-- SUPPLIED RECORDS --
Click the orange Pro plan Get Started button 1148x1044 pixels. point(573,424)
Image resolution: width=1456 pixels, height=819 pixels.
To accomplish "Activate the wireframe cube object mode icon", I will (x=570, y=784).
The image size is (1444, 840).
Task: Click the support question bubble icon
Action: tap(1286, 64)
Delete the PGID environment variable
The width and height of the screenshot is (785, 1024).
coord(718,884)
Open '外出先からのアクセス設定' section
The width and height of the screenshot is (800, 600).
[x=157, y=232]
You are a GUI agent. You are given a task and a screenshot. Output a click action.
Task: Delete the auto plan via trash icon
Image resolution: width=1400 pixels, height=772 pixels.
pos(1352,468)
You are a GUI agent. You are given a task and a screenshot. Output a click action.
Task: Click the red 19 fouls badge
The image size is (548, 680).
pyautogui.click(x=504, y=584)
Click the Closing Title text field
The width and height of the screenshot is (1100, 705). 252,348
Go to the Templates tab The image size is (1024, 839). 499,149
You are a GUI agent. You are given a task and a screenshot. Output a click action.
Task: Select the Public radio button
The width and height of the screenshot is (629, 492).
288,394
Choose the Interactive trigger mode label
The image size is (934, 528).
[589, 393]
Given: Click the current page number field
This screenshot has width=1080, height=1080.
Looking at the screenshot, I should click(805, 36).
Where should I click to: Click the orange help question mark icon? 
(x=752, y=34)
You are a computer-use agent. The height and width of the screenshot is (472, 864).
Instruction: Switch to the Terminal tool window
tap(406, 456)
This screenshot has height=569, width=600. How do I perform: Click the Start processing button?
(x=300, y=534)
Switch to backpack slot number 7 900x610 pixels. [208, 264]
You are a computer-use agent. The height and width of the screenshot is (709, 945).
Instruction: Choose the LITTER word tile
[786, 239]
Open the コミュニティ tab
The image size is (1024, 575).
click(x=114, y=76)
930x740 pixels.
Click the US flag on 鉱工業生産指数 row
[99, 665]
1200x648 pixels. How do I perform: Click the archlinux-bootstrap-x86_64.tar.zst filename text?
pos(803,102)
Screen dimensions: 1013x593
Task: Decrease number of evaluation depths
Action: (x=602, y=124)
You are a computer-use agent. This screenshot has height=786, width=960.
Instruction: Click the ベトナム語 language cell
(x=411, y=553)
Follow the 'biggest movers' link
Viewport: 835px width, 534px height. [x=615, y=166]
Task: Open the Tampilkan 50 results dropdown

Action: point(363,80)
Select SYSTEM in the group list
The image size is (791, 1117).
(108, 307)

-- EXERCISE --
Reproduce the entries above exactly.

-- ANSWER FOR THIS EXERCISE --
Click the orange Pro plan Get Started button 1148x1044 pixels. point(573,424)
Image resolution: width=1456 pixels, height=819 pixels.
To accomplish "Activate the wireframe cube object mode icon", I will (x=570, y=784).
The image size is (1444, 840).
Task: Click the support question bubble icon
Action: tap(1286, 64)
Delete the PGID environment variable
The width and height of the screenshot is (785, 1024).
coord(718,884)
Open '外出先からのアクセス設定' section
The width and height of the screenshot is (800, 600).
[x=157, y=232]
You are a GUI agent. You are given a task and a screenshot. Output a click action.
Task: Delete the auto plan via trash icon
Image resolution: width=1400 pixels, height=772 pixels.
pos(1352,468)
You are a GUI agent. You are given a task and a screenshot. Output a click action.
Task: Click the red 19 fouls badge
The image size is (548, 680).
pyautogui.click(x=504, y=584)
Click the Closing Title text field
The width and height of the screenshot is (1100, 705). 252,348
Go to the Templates tab The image size is (1024, 839). 499,149
You are a GUI agent. You are given a task and a screenshot. Output a click action.
Task: Select the Public radio button
The width and height of the screenshot is (629, 492).
288,394
Choose the Interactive trigger mode label
The image size is (934, 528).
[589, 393]
Given: Click the current page number field
This screenshot has width=1080, height=1080.
Looking at the screenshot, I should click(805, 36).
Where should I click to: Click the orange help question mark icon? 
(x=752, y=34)
You are a computer-use agent. The height and width of the screenshot is (472, 864).
Instruction: Switch to the Terminal tool window
tap(406, 456)
This screenshot has height=569, width=600. How do I perform: Click the Start processing button?
(x=300, y=534)
Switch to backpack slot number 7 900x610 pixels. [208, 264]
You are a computer-use agent. The height and width of the screenshot is (709, 945).
Instruction: Choose the LITTER word tile
[786, 239]
Open the コミュニティ tab
The image size is (1024, 575).
click(x=114, y=76)
930x740 pixels.
Click the US flag on 鉱工業生産指数 row
[99, 665]
1200x648 pixels. How do I perform: Click the archlinux-bootstrap-x86_64.tar.zst filename text?
pos(803,102)
Screen dimensions: 1013x593
Task: Decrease number of evaluation depths
Action: (x=602, y=124)
You are a computer-use agent. This screenshot has height=786, width=960.
Instruction: Click the ベトナム語 language cell
(x=411, y=553)
Follow the 'biggest movers' link
Viewport: 835px width, 534px height. [x=615, y=166]
Task: Open the Tampilkan 50 results dropdown

Action: point(363,80)
Select SYSTEM in the group list
The image size is (791, 1117).
(108, 307)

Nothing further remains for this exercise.